### Reading text

★ ★ ★ ★ ★ ★ ★

Tuesday, March 16, 2021

No to Calvinism


Q
Can a Catholic take communion from an Orthodox or Protestant Church if there is no Catholic Church in their region?
https://www.quora.com/Can-a-Catholic-take-communion-from-an-Orthodox-or-Protestant-Church-if-there-is-no-Catholic-Church-in-their-region/answer/Hans-Georg-Lundahl-1


Answer requested by
David S Ashirov

Hans-Georg Lundahl
Catholic convert, reading many Catechisms
Answered Fri
From a Protestant Church? No and noper.

From an Orthodox one, well at least some people back in the times of Pius XII said so. When I became Palmarian (I now adher to Pope Michael) and did no longer go to Mass in the Novus Ordo parish, the curate told me to approach the orthodox, and he was an old man who had been in seminary in those days.

Reason for distinction : Protestant communions are definitely invalid. Possible exception, some High Church Anglicans if they got orders from Antiochene Orthodox, but not sure they haven’t already converted to Orthodox.

David Chord
Fri
Hi Hans

That’s not true!

A Catholic definitely could take communion in a Protestant church but probably wouldn’t because they don’t believe the Protestant clergy have the voodoo to turn the emblems in the real body and blood of Christ!

Hans-Georg Lundahl
Sat
I meant “can” in the sense of licitly or even illicitly but at least reasonably.

You definitely make my point.

A Catholic can neither licitly nor even with reasonable bypassing of laws take a communion from someone considering sacraments of Christ as voodoo.

David Chord
Sat
Actually what you meant was that according to CATHOLIC teaching …..

The reality is that some Catholics don’t hold to the very Catholic teaching that teaches they should not!

…or would you like to say that there are no Catholics who feel they able to fellowship and join Protestants in communion!

★ ★ ★ ★ ★ ★ ★

### Goal
Please list every post in the Quora thread on Catholic communion, giving each one's author and the day shown with it.

### Data excerpt
★ ★ ★ ★ ★ ★ ★

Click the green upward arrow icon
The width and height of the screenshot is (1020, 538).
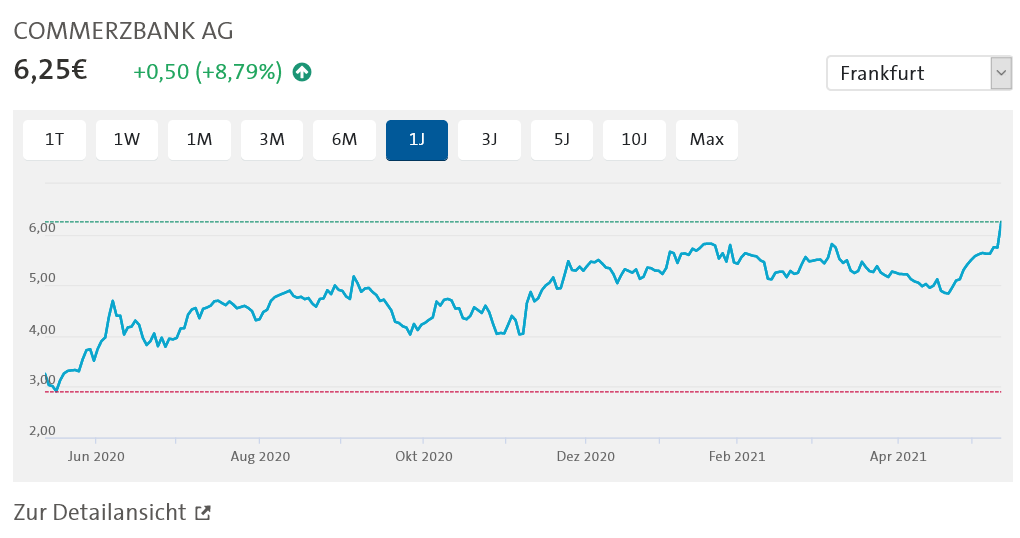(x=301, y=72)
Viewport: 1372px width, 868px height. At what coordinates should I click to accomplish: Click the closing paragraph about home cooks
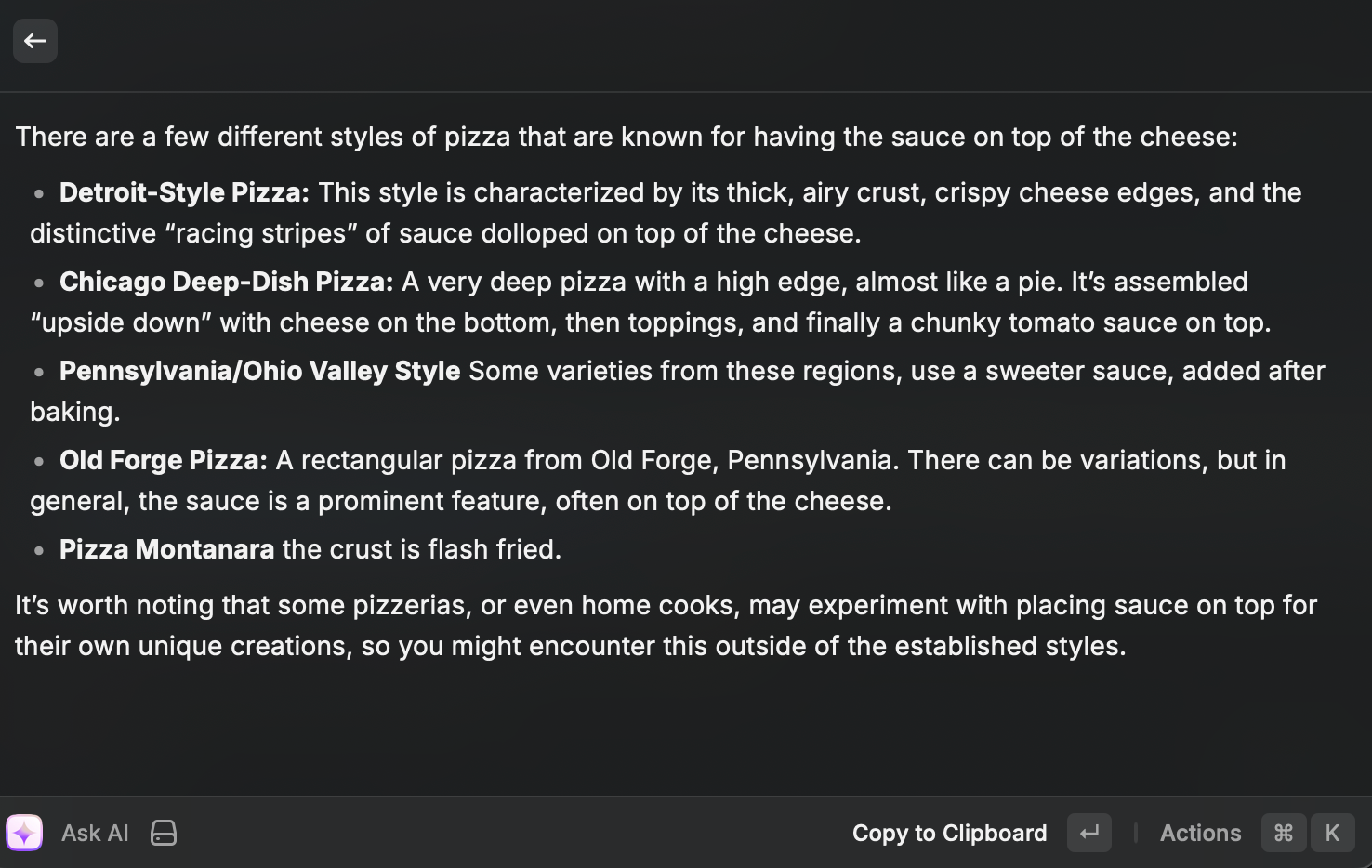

★ ★ ★ ★ ★ ★ ★

### Exercise output
- Hans-Georg Lundahl, Fri
- David Chord, Fri
- Hans-Georg Lundahl, Sat
- David Chord, Sat